What is being asked: Where the material below has a line containing "Expand Compare odds", start repeating exactly, and keep going through the line containing "Choose the 2022-07-05", with no other lines.

Supplied information:
_ _ _ _

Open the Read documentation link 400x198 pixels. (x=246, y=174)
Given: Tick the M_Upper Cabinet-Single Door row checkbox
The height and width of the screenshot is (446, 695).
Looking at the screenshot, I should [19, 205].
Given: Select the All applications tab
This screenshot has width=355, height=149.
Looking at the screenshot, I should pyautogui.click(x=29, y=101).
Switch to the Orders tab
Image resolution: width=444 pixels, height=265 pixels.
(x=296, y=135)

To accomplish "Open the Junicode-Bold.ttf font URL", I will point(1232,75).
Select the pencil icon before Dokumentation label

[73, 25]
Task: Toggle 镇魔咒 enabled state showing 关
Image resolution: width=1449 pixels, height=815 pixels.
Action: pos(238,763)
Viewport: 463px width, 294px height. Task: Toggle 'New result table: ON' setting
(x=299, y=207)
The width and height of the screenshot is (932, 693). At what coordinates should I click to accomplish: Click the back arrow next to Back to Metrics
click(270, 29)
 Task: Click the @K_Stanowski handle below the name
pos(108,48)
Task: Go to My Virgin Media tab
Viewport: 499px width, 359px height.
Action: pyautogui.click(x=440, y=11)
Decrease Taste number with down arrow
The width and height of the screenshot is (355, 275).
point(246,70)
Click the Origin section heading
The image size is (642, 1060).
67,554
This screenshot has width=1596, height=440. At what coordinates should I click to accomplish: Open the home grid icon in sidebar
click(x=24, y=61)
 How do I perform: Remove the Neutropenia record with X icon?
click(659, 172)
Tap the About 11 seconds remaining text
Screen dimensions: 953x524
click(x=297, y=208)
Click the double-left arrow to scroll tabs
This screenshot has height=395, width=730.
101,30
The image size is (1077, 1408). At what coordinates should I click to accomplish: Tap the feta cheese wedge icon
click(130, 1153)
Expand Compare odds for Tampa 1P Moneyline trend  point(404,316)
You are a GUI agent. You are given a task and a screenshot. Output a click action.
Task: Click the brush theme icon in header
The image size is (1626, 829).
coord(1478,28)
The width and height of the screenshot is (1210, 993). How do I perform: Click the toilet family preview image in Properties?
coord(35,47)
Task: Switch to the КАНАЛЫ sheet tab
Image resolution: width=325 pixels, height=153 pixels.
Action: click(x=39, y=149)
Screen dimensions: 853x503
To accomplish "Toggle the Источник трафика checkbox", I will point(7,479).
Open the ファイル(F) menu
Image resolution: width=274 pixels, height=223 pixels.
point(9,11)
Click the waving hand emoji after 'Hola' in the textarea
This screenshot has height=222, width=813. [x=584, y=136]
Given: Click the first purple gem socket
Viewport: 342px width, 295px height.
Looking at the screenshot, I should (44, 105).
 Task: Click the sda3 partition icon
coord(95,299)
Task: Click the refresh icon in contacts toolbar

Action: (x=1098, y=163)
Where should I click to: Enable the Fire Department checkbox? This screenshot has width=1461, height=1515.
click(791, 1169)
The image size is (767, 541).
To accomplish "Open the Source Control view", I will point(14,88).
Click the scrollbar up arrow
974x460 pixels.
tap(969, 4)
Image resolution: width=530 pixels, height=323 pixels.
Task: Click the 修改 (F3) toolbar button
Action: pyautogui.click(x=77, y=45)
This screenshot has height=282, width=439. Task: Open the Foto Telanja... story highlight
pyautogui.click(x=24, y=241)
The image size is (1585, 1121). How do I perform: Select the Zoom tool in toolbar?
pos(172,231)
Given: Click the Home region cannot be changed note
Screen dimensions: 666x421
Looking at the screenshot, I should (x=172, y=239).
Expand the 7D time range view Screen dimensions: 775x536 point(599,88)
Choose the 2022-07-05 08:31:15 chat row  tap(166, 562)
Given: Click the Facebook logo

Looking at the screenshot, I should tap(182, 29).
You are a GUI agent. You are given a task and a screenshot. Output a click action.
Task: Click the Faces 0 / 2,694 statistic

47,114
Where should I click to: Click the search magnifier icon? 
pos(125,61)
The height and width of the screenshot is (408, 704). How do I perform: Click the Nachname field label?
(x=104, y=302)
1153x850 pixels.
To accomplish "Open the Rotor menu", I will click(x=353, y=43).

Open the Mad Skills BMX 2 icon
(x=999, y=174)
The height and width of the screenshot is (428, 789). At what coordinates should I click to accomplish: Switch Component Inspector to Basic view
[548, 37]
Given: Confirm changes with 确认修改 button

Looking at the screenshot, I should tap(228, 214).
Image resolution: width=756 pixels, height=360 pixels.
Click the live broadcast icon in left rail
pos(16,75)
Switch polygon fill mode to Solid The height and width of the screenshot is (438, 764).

_ _ _ _

Response below:
Expand Compare odds for Tampa 1P Moneyline trend  point(404,316)
You are a GUI agent. You are given a task and a screenshot. Output a click action.
Task: Click the brush theme icon in header
The image size is (1626, 829).
coord(1478,28)
The width and height of the screenshot is (1210, 993). How do I perform: Click the toilet family preview image in Properties?
coord(35,47)
Task: Switch to the КАНАЛЫ sheet tab
Image resolution: width=325 pixels, height=153 pixels.
Action: click(x=39, y=149)
Screen dimensions: 853x503
To accomplish "Toggle the Источник трафика checkbox", I will point(7,479).
Open the ファイル(F) menu
Image resolution: width=274 pixels, height=223 pixels.
point(9,11)
Click the waving hand emoji after 'Hola' in the textarea
This screenshot has height=222, width=813. [x=584, y=136]
Given: Click the first purple gem socket
Viewport: 342px width, 295px height.
Looking at the screenshot, I should (44, 105).
 Task: Click the sda3 partition icon
coord(95,299)
Task: Click the refresh icon in contacts toolbar

Action: (x=1098, y=163)
Where should I click to: Enable the Fire Department checkbox? This screenshot has width=1461, height=1515.
click(791, 1169)
The image size is (767, 541).
To accomplish "Open the Source Control view", I will point(14,88).
Click the scrollbar up arrow
974x460 pixels.
tap(969, 4)
Image resolution: width=530 pixels, height=323 pixels.
Task: Click the 修改 (F3) toolbar button
Action: pyautogui.click(x=77, y=45)
This screenshot has height=282, width=439. Task: Open the Foto Telanja... story highlight
pyautogui.click(x=24, y=241)
The image size is (1585, 1121). How do I perform: Select the Zoom tool in toolbar?
pos(172,231)
Given: Click the Home region cannot be changed note
Screen dimensions: 666x421
Looking at the screenshot, I should (x=172, y=239).
Expand the 7D time range view Screen dimensions: 775x536 point(599,88)
Choose the 2022-07-05 08:31:15 chat row  tap(166, 562)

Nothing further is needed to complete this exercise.